Here in the nursery at Rick’s Garden Center, we tend towards smaller pot sizes. In the nursery business, pots are sized according (loosely) to their volume in gallons. A #5 pot, therefore, holds roughly 5 gallons of soil. It should be noted that these sizes are not standardized; a #5 pot can be anywhere from 3.4 to 5.4 gallons. Our shrubs are typically in the #2 to #5 pot size, and our trees tend to be #5 to #15. These sizes are smaller than what some other nurseries offer, especially in trees. There are a handful of good reasons for this, and I’d like to explore those with you now.

First is affordability. Smaller-sized pots hold smaller plants, and smaller plants cost less. The less I spend on any one plant, the more plants I can buy. It’s important to us at Rick’s to get plants into the hands of as many people as possible, and keeping our nursery stock small in size helps us accomplish this. Smaller pots even pay off in sweat equity; a smaller rootball means a smaller hole to dig and much less weight to move around. Planting small can save both your wallet and your back.

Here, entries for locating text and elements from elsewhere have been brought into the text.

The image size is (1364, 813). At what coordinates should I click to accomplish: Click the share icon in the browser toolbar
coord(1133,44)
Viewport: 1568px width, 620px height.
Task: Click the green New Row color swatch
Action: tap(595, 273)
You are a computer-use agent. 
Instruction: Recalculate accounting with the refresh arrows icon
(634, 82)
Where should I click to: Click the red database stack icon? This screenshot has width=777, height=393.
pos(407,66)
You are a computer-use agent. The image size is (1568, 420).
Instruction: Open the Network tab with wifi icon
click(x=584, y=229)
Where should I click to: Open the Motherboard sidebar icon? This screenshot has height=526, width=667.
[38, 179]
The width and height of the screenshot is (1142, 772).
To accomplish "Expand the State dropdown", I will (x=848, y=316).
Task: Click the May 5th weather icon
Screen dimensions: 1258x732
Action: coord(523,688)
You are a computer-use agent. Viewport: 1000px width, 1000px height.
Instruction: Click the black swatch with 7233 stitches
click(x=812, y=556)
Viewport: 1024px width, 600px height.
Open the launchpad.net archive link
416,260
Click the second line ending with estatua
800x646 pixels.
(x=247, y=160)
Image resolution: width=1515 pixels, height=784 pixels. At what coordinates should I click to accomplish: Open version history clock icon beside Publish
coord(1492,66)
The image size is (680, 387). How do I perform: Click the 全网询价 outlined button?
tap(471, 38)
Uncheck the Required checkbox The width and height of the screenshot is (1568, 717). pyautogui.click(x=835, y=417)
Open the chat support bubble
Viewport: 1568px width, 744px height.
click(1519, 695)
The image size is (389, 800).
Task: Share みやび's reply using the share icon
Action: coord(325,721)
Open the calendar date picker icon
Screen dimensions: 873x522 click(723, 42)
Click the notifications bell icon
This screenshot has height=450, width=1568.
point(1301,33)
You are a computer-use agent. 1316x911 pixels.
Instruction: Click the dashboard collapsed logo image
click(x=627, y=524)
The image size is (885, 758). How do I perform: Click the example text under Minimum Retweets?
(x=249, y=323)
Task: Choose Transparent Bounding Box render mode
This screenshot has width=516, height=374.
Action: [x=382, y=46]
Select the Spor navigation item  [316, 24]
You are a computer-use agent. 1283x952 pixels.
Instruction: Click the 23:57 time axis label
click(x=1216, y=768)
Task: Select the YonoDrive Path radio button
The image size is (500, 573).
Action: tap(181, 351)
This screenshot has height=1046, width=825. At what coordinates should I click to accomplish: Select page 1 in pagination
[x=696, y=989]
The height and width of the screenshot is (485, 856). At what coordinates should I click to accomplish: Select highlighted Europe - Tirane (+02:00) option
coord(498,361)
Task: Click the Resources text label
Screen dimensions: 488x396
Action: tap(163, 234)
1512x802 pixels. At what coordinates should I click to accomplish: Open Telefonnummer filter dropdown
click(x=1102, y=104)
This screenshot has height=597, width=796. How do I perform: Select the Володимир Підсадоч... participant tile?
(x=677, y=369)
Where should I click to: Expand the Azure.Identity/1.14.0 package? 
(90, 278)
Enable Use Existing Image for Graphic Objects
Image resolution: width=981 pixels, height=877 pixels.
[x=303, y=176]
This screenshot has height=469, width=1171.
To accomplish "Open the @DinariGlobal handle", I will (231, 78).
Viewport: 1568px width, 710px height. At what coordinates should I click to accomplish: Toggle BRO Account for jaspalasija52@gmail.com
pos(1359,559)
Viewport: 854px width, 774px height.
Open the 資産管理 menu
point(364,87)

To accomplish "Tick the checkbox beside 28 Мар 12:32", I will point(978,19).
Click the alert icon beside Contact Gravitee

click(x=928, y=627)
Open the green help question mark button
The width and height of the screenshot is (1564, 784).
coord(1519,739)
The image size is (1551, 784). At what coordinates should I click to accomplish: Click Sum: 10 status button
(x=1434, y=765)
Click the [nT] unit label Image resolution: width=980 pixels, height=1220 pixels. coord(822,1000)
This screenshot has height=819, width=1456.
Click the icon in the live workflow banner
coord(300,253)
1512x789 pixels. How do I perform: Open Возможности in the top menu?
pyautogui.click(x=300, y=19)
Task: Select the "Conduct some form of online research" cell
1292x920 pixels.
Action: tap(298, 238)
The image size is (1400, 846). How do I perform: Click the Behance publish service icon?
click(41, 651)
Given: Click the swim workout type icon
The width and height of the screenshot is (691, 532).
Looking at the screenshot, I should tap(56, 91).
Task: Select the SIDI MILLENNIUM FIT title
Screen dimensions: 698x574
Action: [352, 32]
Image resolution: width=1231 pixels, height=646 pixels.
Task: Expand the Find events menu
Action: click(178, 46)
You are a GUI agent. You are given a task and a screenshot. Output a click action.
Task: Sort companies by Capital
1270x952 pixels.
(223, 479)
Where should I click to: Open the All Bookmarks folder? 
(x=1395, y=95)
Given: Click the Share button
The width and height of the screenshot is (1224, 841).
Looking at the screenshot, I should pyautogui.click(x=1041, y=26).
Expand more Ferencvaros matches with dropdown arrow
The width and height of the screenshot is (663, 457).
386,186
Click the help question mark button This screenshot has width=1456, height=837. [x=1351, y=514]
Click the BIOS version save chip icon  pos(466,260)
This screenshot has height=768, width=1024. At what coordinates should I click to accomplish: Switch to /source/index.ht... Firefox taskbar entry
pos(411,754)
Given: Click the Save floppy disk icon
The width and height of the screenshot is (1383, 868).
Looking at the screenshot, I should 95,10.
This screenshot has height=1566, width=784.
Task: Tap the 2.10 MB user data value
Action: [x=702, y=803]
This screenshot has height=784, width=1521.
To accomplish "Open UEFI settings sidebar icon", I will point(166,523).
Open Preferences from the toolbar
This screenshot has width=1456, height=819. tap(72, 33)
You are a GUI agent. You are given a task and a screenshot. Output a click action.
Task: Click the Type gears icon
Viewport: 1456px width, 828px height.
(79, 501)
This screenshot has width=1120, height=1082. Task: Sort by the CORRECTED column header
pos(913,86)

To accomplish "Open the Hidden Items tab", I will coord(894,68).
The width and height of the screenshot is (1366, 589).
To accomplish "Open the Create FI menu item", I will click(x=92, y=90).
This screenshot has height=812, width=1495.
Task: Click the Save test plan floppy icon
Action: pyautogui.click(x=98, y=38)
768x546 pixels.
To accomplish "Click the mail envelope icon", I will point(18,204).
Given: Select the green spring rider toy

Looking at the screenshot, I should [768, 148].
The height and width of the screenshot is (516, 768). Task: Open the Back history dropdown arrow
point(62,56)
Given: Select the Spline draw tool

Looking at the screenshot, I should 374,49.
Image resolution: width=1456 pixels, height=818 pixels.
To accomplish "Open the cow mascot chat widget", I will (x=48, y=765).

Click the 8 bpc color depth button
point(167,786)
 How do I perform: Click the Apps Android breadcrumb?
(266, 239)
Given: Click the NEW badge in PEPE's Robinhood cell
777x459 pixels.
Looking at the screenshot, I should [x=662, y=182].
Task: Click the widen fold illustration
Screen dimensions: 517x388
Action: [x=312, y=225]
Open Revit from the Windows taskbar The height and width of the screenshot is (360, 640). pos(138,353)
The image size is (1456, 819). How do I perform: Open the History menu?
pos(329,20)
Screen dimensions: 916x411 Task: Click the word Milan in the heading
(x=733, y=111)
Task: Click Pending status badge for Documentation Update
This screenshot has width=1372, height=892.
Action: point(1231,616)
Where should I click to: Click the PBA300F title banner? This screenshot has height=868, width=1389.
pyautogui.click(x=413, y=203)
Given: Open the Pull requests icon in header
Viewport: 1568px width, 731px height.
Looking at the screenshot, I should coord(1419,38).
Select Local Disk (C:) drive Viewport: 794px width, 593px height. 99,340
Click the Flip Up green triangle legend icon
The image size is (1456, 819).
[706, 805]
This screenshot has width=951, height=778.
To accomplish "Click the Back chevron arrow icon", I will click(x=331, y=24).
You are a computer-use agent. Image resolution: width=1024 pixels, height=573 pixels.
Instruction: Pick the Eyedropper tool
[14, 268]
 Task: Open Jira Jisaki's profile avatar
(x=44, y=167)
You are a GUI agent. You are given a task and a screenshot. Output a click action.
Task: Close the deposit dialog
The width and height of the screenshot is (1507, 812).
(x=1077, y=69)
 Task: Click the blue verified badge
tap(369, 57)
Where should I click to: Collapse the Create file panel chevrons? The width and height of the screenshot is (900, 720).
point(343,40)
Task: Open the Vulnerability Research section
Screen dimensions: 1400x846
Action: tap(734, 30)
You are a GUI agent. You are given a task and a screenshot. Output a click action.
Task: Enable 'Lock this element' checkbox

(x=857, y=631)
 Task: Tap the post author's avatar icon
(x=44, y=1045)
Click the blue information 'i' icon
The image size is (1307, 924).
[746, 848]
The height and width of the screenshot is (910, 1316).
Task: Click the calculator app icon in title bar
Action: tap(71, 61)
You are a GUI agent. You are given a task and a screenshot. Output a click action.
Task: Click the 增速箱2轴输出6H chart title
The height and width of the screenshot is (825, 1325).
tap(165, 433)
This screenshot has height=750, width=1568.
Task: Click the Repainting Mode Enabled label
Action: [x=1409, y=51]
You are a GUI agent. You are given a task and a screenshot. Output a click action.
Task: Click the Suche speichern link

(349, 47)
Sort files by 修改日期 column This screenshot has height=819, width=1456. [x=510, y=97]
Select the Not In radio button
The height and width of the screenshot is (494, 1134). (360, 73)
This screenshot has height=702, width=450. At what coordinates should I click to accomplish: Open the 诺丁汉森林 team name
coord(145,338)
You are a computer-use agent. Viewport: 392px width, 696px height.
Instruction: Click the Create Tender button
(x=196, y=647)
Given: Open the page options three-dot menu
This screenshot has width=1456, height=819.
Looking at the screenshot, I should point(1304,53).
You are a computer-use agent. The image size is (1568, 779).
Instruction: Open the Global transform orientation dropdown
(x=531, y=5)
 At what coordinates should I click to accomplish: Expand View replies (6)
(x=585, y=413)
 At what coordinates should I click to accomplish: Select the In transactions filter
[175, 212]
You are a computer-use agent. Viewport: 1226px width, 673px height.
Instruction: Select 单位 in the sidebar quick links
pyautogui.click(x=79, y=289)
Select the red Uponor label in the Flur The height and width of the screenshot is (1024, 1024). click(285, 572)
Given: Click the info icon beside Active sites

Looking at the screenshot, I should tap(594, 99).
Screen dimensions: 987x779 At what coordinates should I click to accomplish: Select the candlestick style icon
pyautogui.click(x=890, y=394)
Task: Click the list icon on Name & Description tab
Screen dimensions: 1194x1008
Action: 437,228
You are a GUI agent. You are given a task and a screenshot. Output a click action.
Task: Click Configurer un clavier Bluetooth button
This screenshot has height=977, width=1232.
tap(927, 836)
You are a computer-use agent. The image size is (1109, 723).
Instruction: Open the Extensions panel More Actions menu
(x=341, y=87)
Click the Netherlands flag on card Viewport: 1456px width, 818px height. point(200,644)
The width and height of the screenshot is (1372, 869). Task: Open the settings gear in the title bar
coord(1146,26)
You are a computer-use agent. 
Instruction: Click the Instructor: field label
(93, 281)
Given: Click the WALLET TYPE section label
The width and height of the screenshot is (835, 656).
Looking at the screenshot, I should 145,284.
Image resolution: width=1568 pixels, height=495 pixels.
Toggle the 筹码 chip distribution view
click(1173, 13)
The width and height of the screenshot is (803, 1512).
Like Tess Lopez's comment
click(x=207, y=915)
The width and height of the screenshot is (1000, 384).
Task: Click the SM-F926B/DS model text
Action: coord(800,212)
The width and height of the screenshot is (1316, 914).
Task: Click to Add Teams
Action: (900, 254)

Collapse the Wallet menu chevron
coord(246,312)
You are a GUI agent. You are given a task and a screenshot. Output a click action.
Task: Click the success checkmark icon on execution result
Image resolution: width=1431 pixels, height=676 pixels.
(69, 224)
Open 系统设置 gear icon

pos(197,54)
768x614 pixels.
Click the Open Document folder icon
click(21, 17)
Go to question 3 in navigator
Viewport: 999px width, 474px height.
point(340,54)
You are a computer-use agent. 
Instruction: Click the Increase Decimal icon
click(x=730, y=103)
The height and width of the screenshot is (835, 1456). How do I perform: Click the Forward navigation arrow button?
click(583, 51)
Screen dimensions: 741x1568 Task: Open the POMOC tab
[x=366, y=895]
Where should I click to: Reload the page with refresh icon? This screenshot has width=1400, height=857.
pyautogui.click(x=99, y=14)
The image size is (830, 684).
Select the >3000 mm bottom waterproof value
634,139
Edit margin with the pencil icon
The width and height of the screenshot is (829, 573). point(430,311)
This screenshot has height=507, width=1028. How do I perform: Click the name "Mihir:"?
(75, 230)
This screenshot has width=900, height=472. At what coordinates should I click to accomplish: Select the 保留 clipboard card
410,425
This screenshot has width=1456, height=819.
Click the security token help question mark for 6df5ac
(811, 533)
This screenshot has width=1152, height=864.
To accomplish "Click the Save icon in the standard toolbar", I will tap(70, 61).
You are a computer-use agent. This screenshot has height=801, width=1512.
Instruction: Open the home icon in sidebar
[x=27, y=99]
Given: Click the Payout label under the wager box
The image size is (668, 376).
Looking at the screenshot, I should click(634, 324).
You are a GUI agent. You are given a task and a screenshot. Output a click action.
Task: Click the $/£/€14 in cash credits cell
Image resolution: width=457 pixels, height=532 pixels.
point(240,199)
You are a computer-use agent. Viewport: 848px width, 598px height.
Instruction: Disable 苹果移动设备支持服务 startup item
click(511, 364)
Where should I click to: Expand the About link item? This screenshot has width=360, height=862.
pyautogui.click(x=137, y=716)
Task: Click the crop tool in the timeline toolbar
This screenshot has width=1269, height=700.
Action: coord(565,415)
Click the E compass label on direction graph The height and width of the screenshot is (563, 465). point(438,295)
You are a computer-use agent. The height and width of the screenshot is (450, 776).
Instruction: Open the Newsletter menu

Another reason has everything to do with establishment. Establishment is the magic moment when your plant reaches outside its root ball and lays new roots in the surrounding soil. Smaller trees and shrubs establish faster and use less water in the process. Trees typically take one year per inch of caliper to establish. Caliper is the measure of the trunk’s diameter 6 inches above the soil line. That is to say, a 1” caliper tree will take one year to reach establishment, while a 2.5” caliper will take 2.5 years or more. This means that a #5 pot tree will catch up, and possibly eclipse the growth of a #15 pot tree since the #5 pot tree will establish much faster than the #15 pot tree will. Also, it takes much less water to soak a #5-sized root ball compared to a #15 or larger pot size. Multiply that by the number of times you need to water your plant until it establishes, and the water savings from planting small becomes apparent–especially when you consider the establishment period is much longer for larger plants. At Rick’s, we believe that water-wise landscaping practices should be the norm.

Finally, by keeping smaller pot sizes we can carry more varieties of plants. Our footprint at Rick’s nursery is modest compared to other nurseries. Keeping pot sizes small means we can fit more plants in the same space, which equates to more awesome varieties of trees and shrubs for you to shop. In this nursery, we think variety is the spice of life, and we like our plant selections to be as spicy as possible!

In the end, the only argument in favor of planting large specimens is our need for instant gratification. The impact a large specimen plant can make on a new landscape is undeniable; however, we hope that this blog post inspires you to consider a smaller pot size for your next landscape plant purchase. Happy planting!